Ben set to it; weeding, preparing the soil, getting chooks and gradually planting but he admits the early days were more trial and error than triumph. “I spent the first few years blundering my way through the garden, planting leafy greens, broad beans... robust vegetables,” he says. “I was aware of its limitations but going through this process was valuable. It’s good to just get your hands in the soil and learn from your mistakes.”

As things fell into place, a desire to better understand plant needs led him to a permaculture course, where he learnt how to build a garden based on natural ecosystems. “Permaculture means clever design in everything we do and considering the consequences of our actions. Whether that’s growing your own food, composting scraps in a worm farm so they don’t go into landfill, buying food from local producers, insulating your home or conserving energy, it’s all part of the design system.”

Ben Shaw Ben Shaw

He also started to consider “diversity and attracting beneficial insects, lizards and birds. All the different elements that keep things in balance. I wanted to grow a variety of healthy, nutritious foods for my family and friends and show other people that they could grow food in a sustainable way, too.” His passion even kickstarted a new career, which includes running permaculture classes in his garden and consulting with families and businesses that want to create their own gardens inspired by natural ecosystems.

The no-dig garden

One of the things I teach is a no-dig method, which you can do in any garden bed, raised or otherwise. The beauty of it is that you can use resources that are around you. To start, build on the structure of the soil you have. No-dig gardening is like creating a lasagne: layer carbon materials (things like autumn leaves, wood chips and coffee grounds from your local café), then nitrogen-rich ones (grass clippings, plant cuttings and kitchen scraps) and finish with a layer of compost before planting. There are lots of different recipes for it, depending on how creative you want to be in sourcing materials.

Ben Shaw Ben Shaw

A healthy harvest

Reaping the rewards of Ben’s new know-how, his Geelong garden flourished, bearing fruit from plum, nectarine, citrus and fig trees and providing platefuls of veggies, from eggplants and capsicums to corn and pumpkins. “The nutritional benefits of eating from your garden are well documented but I do it for a lot of reasons: financial and environmental on top of health and wellbeing. When our first daughter was born in 2013, I began to see the importance of eating healthy food for our family but also from a community point of view. We know there are a lot of health issues out there and I don’t think we look enough into food as one of the solutions.”

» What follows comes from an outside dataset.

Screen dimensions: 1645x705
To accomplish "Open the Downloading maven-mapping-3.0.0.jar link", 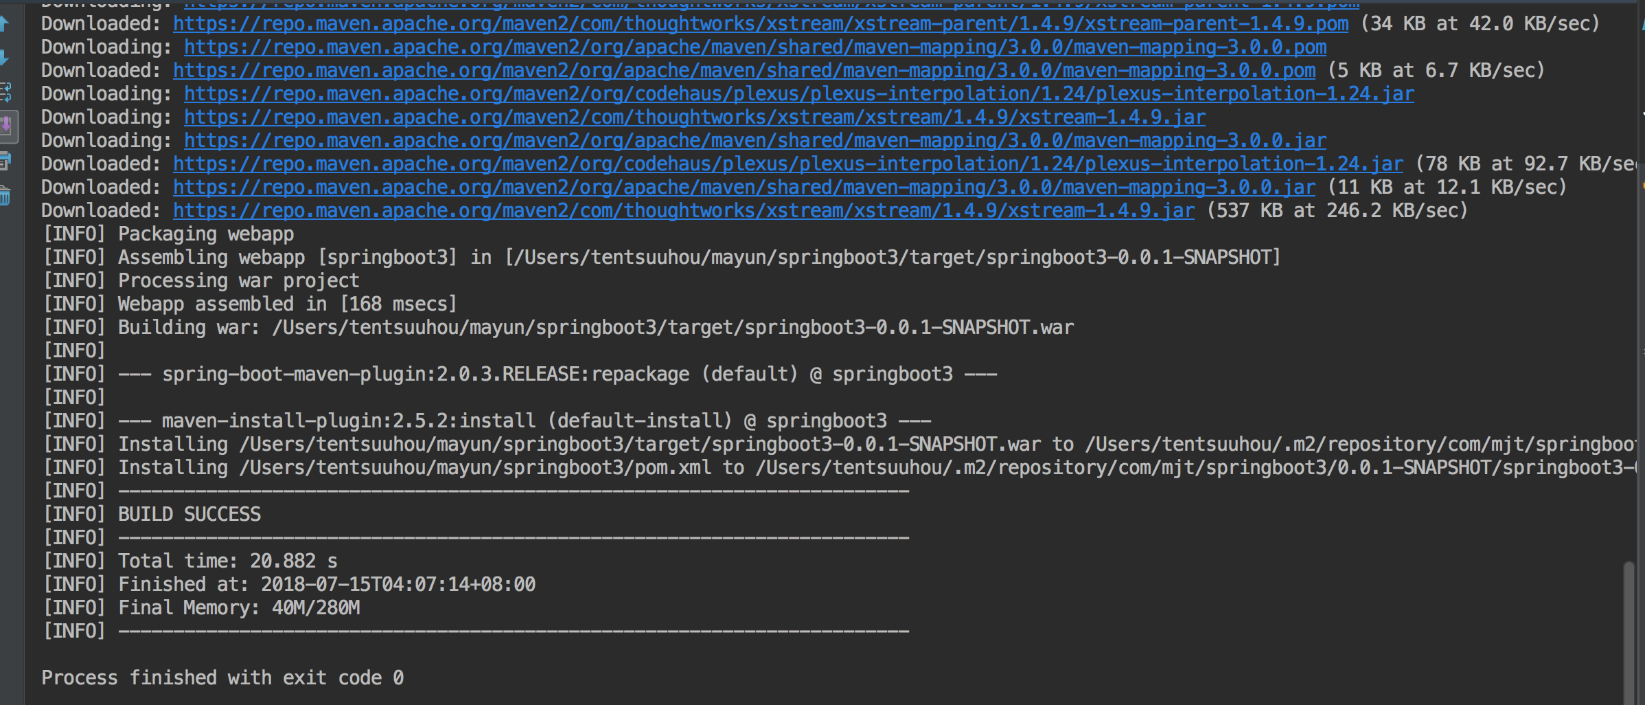I will click(x=755, y=141).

Having put all of this effort into growing food, Ben says they’re now more interested in eating seasonally and cooking. “The taste of good food from the garden inspires people. Friends say things like, ‘I didn’t know potatoes could taste like this.’ Right now I have eggplants in the garden so tonight I’ll look at recipes and perhaps see that I need parsley, which I also grow. You can’t compare the freshness with parsley that’s grown in another state, travelled by truck and sat in a fridge for three weeks. Not to mention the food miles.”

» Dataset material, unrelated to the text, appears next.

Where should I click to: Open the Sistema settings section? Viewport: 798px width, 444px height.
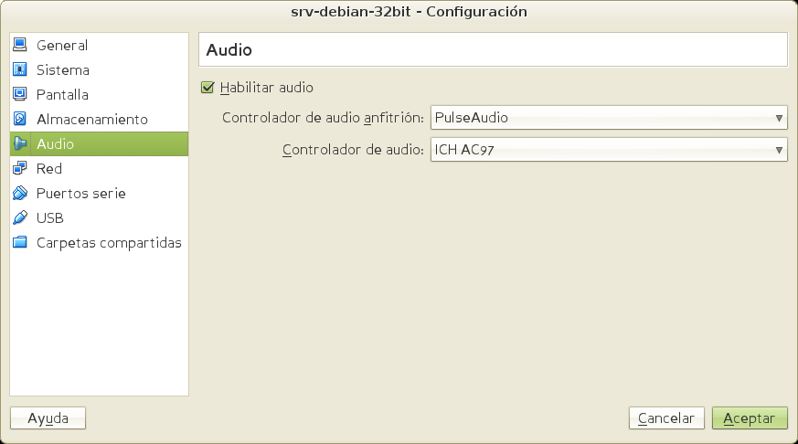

Working in the industry has also expanded his knowledge, he says, “and led us to support local farmers who produce food we don’t have. It makes a big difference to the way you eat.”

Even the chores bring changes to the enjoyment of daily life: “We take scraps out to the chooks and engage with the garden every day and our kids benefit from being in the natural, nurturing environment of an edible garden,” says Ben. “Kids find it so fascinating and it’s amazing if you take the time to sit with them and see what they see: all the little beetles and worms we just walk past.”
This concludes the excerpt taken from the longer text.